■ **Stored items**

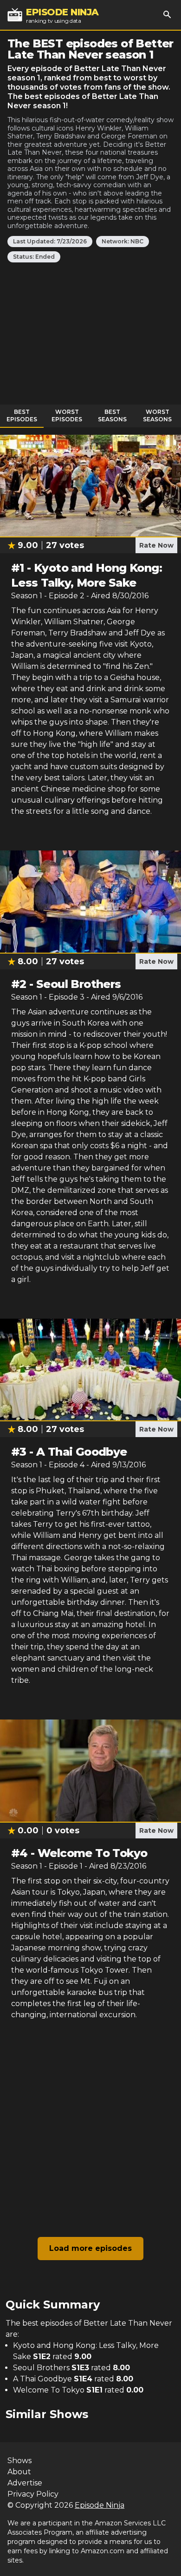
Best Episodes (21, 415)
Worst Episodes (67, 415)
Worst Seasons (157, 415)
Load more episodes (90, 2248)
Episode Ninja (99, 2505)
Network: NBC (122, 241)
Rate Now (156, 545)
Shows (19, 2460)
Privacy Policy (32, 2494)
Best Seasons (112, 415)
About (19, 2471)
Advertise (24, 2482)
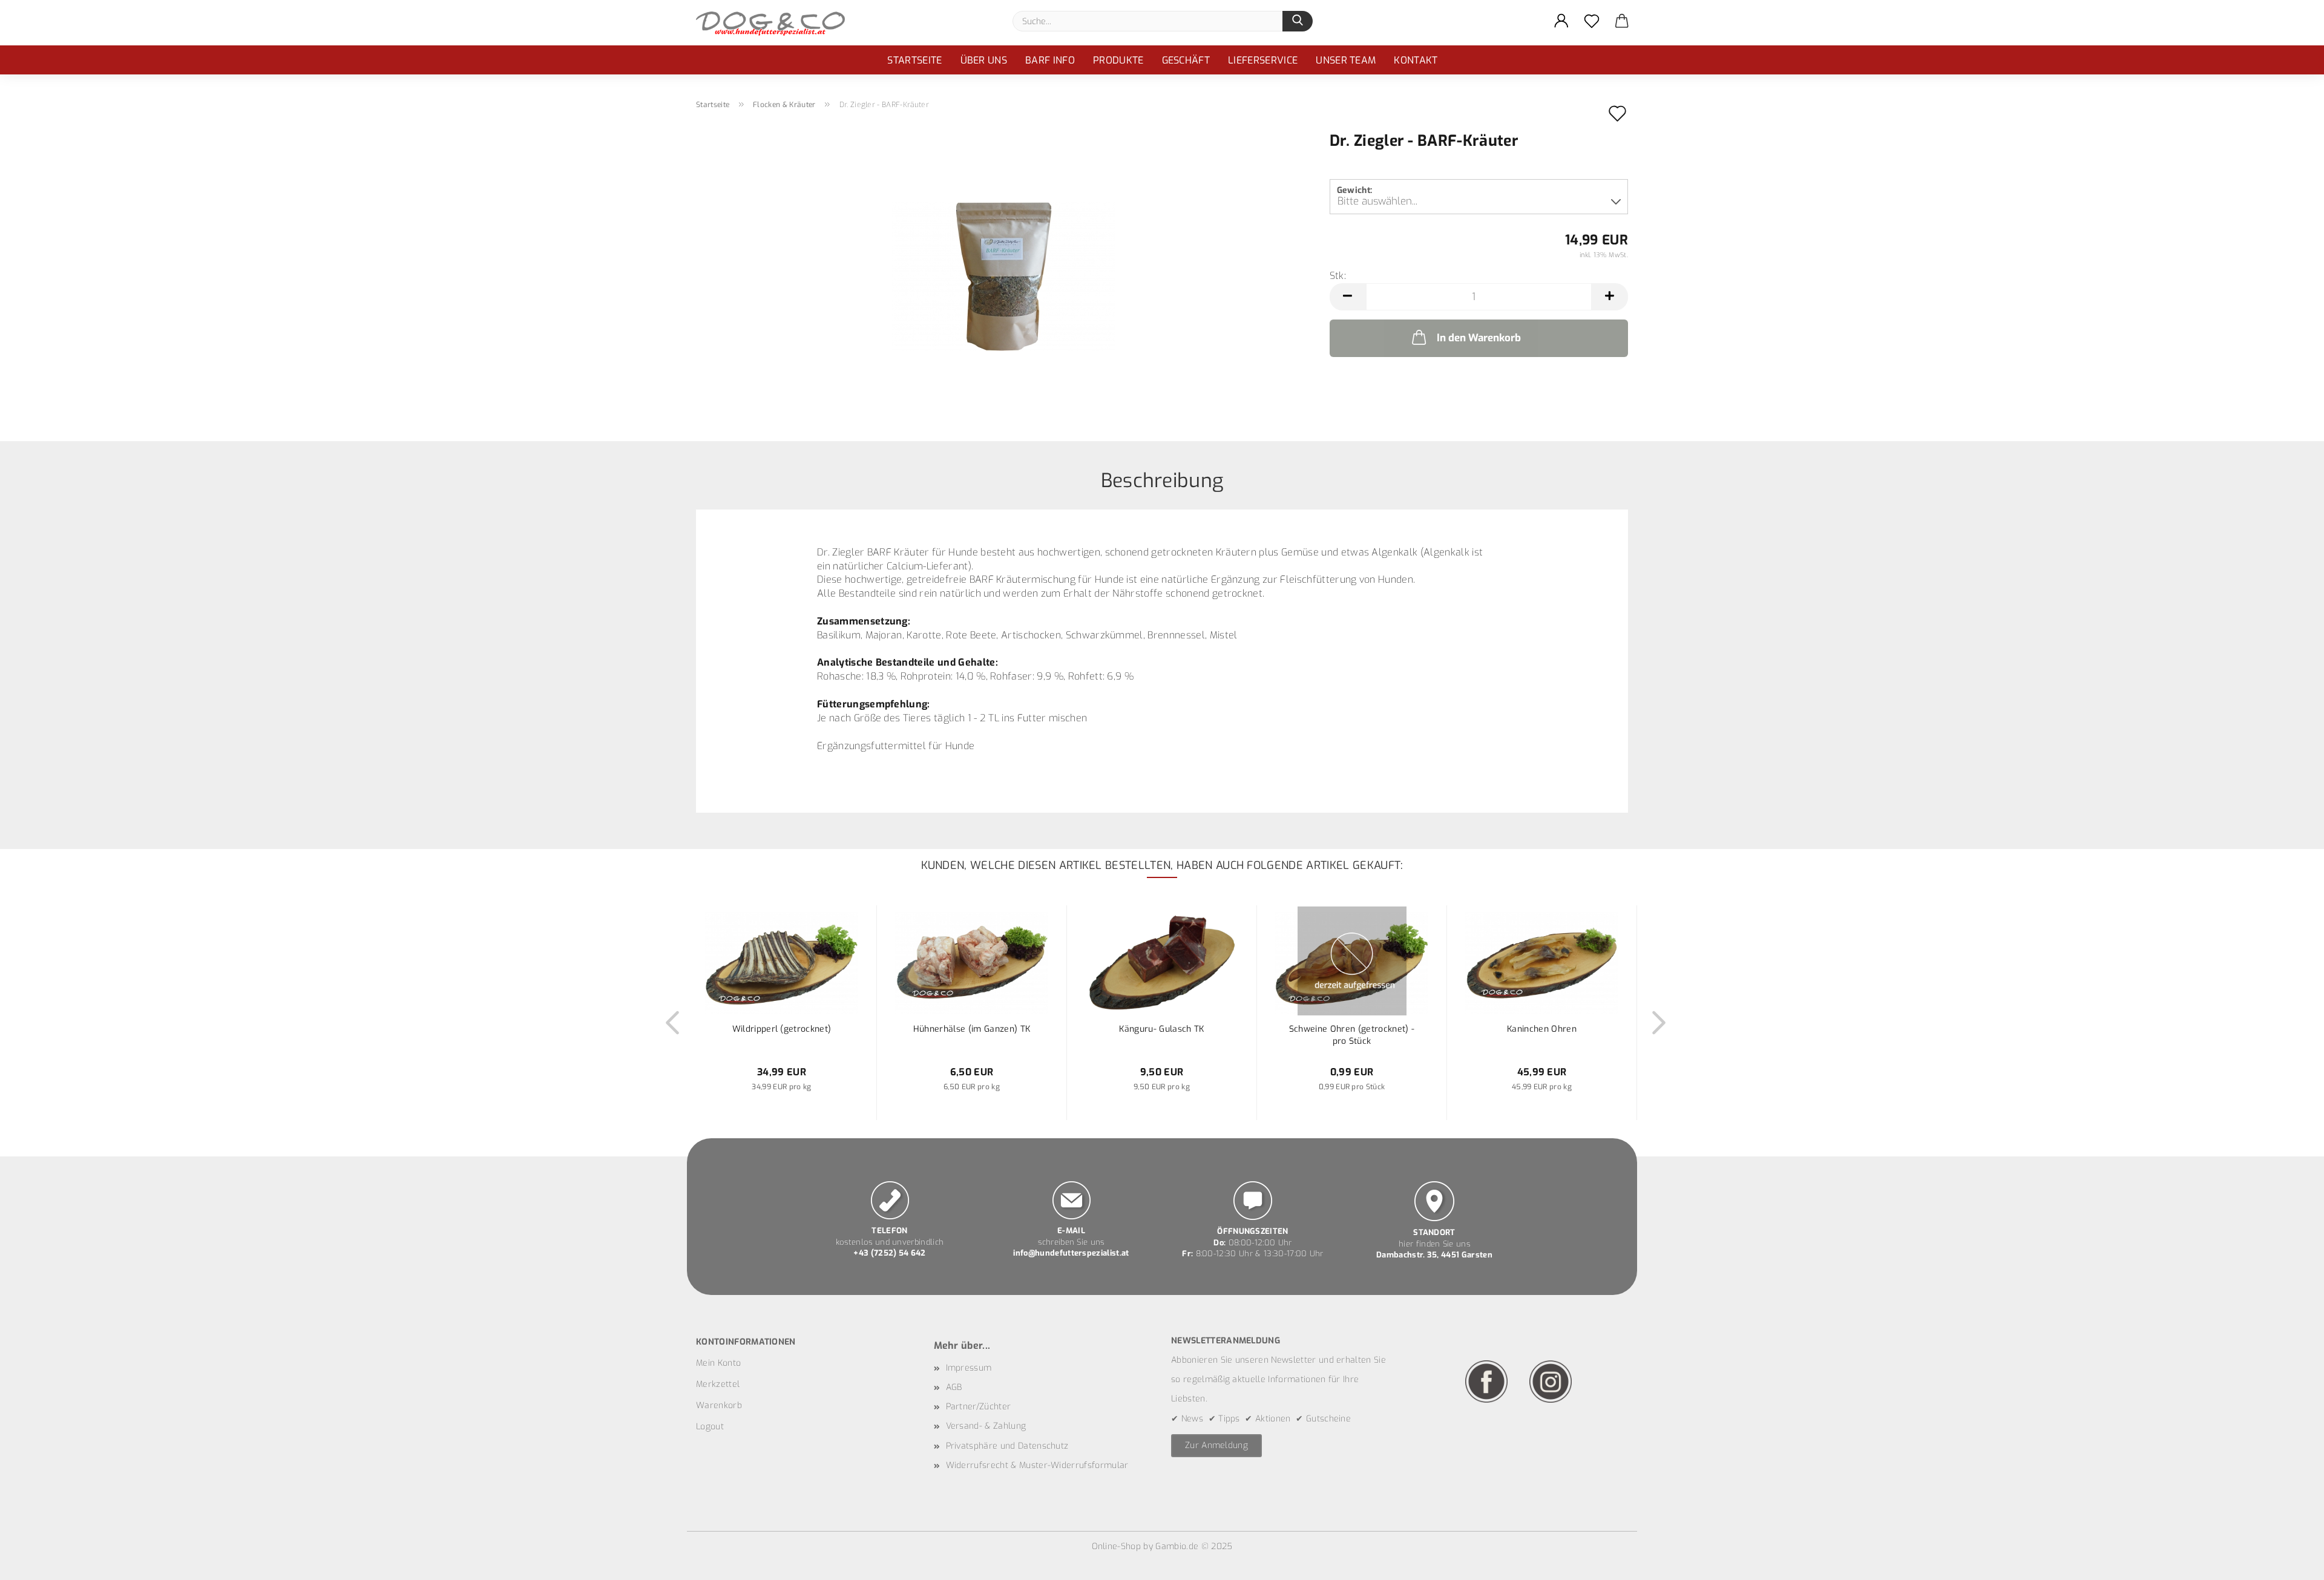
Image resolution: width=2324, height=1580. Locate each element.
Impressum (969, 1368)
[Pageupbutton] (2291, 1562)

■ **Directions for this task**
With no pictures included, write out the entries exactly.

■ **Reply to the task**
Best Episodes (21, 415)
Worst Episodes (67, 415)
Worst Seasons (157, 415)
Load more episodes (90, 2248)
Episode Ninja (99, 2505)
Network: NBC (122, 241)
Rate Now (156, 545)
Shows (19, 2460)
Privacy Policy (32, 2494)
Best Seasons (112, 415)
About (19, 2471)
Advertise (24, 2482)
Image resolution: width=2324, height=1580. Locate each element.
Impressum (969, 1368)
[Pageupbutton] (2291, 1562)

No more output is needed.